[Data for this task]

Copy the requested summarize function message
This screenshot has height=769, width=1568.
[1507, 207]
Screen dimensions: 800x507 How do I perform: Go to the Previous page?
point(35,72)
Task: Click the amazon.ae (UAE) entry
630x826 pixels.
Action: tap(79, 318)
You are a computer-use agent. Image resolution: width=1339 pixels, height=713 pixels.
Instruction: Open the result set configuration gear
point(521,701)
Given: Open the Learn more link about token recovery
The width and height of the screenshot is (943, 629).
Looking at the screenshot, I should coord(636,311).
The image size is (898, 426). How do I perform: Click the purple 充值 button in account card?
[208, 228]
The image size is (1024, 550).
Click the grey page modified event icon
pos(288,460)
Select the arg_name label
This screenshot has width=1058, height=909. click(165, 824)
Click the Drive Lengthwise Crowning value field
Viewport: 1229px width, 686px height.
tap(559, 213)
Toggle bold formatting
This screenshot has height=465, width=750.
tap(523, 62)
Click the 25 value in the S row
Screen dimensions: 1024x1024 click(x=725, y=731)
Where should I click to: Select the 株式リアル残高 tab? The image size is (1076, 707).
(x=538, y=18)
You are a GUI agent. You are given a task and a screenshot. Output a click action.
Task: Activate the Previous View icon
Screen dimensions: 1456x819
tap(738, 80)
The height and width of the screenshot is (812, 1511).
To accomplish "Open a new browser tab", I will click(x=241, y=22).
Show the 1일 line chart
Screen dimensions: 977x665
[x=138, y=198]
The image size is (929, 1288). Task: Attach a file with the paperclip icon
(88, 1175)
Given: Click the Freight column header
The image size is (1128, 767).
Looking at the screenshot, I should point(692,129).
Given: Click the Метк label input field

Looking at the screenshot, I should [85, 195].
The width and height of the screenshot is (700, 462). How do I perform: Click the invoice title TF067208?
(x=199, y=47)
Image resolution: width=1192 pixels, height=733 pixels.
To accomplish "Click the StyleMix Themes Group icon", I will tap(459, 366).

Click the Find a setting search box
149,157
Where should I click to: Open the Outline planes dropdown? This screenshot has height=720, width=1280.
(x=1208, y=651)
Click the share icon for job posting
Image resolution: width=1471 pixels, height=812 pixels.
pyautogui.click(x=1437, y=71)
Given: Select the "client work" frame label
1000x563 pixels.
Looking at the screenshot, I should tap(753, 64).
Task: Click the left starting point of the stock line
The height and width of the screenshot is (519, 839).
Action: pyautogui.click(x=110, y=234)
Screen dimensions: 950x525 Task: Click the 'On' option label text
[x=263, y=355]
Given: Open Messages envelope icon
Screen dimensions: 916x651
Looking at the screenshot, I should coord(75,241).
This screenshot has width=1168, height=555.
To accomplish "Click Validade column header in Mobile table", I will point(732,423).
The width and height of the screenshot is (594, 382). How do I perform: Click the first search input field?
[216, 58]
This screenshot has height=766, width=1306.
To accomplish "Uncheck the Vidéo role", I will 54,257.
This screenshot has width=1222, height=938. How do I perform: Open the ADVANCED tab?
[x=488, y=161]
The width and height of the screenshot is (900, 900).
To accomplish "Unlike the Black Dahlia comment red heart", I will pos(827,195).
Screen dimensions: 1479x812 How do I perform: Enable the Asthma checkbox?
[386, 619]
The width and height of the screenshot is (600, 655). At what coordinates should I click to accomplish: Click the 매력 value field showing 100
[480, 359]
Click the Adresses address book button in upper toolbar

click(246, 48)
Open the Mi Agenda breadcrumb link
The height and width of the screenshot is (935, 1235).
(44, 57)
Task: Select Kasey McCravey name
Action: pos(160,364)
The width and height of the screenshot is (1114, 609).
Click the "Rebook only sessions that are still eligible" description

[/Data for this task]

Task to complete: Every record, start to finish: reproduce it word for word.

Reply:
Copy the requested summarize function message
This screenshot has height=769, width=1568.
[1507, 207]
Screen dimensions: 800x507 How do I perform: Go to the Previous page?
point(35,72)
Task: Click the amazon.ae (UAE) entry
630x826 pixels.
Action: tap(79, 318)
You are a computer-use agent. Image resolution: width=1339 pixels, height=713 pixels.
Instruction: Open the result set configuration gear
point(521,701)
Given: Open the Learn more link about token recovery
The width and height of the screenshot is (943, 629).
Looking at the screenshot, I should coord(636,311).
The image size is (898, 426). How do I perform: Click the purple 充值 button in account card?
[208, 228]
The image size is (1024, 550).
Click the grey page modified event icon
pos(288,460)
Select the arg_name label
This screenshot has width=1058, height=909. click(165, 824)
Click the Drive Lengthwise Crowning value field
Viewport: 1229px width, 686px height.
tap(559, 213)
Toggle bold formatting
This screenshot has height=465, width=750.
tap(523, 62)
Click the 25 value in the S row
Screen dimensions: 1024x1024 click(x=725, y=731)
Where should I click to: Select the 株式リアル残高 tab? The image size is (1076, 707).
(x=538, y=18)
You are a GUI agent. You are given a task and a screenshot. Output a click action.
Task: Activate the Previous View icon
Screen dimensions: 1456x819
tap(738, 80)
The height and width of the screenshot is (812, 1511).
To accomplish "Open a new browser tab", I will click(x=241, y=22).
Show the 1일 line chart
Screen dimensions: 977x665
[x=138, y=198]
The image size is (929, 1288). Task: Attach a file with the paperclip icon
(88, 1175)
Given: Click the Freight column header
The image size is (1128, 767).
Looking at the screenshot, I should point(692,129).
Given: Click the Метк label input field

Looking at the screenshot, I should [85, 195].
The width and height of the screenshot is (700, 462). How do I perform: Click the invoice title TF067208?
(x=199, y=47)
Image resolution: width=1192 pixels, height=733 pixels.
To accomplish "Click the StyleMix Themes Group icon", I will tap(459, 366).

Click the Find a setting search box
149,157
Where should I click to: Open the Outline planes dropdown? This screenshot has height=720, width=1280.
(x=1208, y=651)
Click the share icon for job posting
Image resolution: width=1471 pixels, height=812 pixels.
pyautogui.click(x=1437, y=71)
Given: Select the "client work" frame label
1000x563 pixels.
Looking at the screenshot, I should tap(753, 64).
Task: Click the left starting point of the stock line
The height and width of the screenshot is (519, 839).
Action: pyautogui.click(x=110, y=234)
Screen dimensions: 950x525 Task: Click the 'On' option label text
[x=263, y=355]
Given: Open Messages envelope icon
Screen dimensions: 916x651
Looking at the screenshot, I should coord(75,241).
This screenshot has width=1168, height=555.
To accomplish "Click Validade column header in Mobile table", I will point(732,423).
The width and height of the screenshot is (594, 382). How do I perform: Click the first search input field?
[216, 58]
This screenshot has height=766, width=1306.
To accomplish "Uncheck the Vidéo role", I will 54,257.
This screenshot has width=1222, height=938. How do I perform: Open the ADVANCED tab?
[x=488, y=161]
The width and height of the screenshot is (900, 900).
To accomplish "Unlike the Black Dahlia comment red heart", I will pos(827,195).
Screen dimensions: 1479x812 How do I perform: Enable the Asthma checkbox?
[386, 619]
The width and height of the screenshot is (600, 655). At what coordinates should I click to accomplish: Click the 매력 value field showing 100
[480, 359]
Click the Adresses address book button in upper toolbar

click(246, 48)
Open the Mi Agenda breadcrumb link
The height and width of the screenshot is (935, 1235).
(44, 57)
Task: Select Kasey McCravey name
Action: pos(160,364)
The width and height of the screenshot is (1114, 609).
Click the "Rebook only sessions that are still eligible" description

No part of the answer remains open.